A second notable feature of Weinberger’s tenure is the campaign for the Strategic Defense Initiative. Though SDI was clearly President Reagan’s personal invention, Weinberger was chief executive agent and principal cheerleader, vesting the program with a strategic and technical character that is virtually certain to undergo fundamental adjustment as his ideological zeal is removed and hard realities impose themselves. There is no meaningful prospect that the Joint Chiefs of Staff will allow a deployment program using currently foreseeable technology. Even a modest attempt at defensive capability, even an SDI deployment with very limited objectives, would require in effect a new service, potentially the size of the Navy. To put it mildly, projected budget conditions do not encourage such a thing.

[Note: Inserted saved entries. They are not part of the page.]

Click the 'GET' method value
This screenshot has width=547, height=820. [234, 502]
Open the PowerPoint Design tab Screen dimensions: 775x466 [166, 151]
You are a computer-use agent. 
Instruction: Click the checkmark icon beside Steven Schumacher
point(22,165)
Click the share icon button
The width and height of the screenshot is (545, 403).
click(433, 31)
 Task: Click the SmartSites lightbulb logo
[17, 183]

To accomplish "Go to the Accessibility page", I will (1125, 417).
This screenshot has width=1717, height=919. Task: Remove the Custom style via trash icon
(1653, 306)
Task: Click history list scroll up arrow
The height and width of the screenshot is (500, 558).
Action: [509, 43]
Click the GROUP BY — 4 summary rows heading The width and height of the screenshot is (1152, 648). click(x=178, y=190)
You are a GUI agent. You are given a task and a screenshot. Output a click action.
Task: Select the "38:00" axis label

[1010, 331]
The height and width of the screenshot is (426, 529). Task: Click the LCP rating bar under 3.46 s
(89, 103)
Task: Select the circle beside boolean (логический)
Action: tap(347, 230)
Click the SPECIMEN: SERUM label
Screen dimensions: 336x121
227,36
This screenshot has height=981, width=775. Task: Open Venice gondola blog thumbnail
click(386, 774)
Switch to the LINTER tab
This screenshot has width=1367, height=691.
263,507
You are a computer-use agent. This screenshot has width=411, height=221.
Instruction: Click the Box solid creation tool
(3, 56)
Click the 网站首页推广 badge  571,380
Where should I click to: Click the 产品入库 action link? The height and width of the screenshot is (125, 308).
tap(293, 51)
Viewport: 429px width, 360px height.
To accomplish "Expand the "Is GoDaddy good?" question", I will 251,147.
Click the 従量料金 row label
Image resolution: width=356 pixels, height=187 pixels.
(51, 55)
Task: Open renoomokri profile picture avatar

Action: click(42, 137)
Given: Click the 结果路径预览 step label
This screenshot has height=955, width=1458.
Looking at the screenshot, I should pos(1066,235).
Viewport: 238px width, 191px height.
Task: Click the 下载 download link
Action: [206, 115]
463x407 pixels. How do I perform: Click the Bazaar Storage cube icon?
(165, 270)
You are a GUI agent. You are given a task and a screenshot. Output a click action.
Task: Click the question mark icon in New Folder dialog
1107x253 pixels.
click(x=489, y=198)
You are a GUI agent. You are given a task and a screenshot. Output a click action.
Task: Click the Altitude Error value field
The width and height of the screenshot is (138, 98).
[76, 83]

Moreover, even if technical assessments and politics among the military services do not manage to contain SDI deployment, Soviet reactions are ultimately destined to provide compelling incentives. U.S. assets in space are hostage to Soviet objections to SDI, and the assets are simply too valuable and too vulnerable to proceed with the SDI program on a unilateral basis, as Weinberger has insisted. Whatever future SDI might have depends unavoidably on a framework of regulation mutually agreed upon by the United States and the Soviet Union, and probably all other users of space as well.

That is true of security generally in a world where technology is being dispersed among many nations. Weinberger, riding a wave of nationalist emotion, refused to acknowledge that strategic inevitability. Whether induced by prudence or forced by circumstances, his successors will have to adjust fundamentally his policy of insisting that the SDI program be unilateral.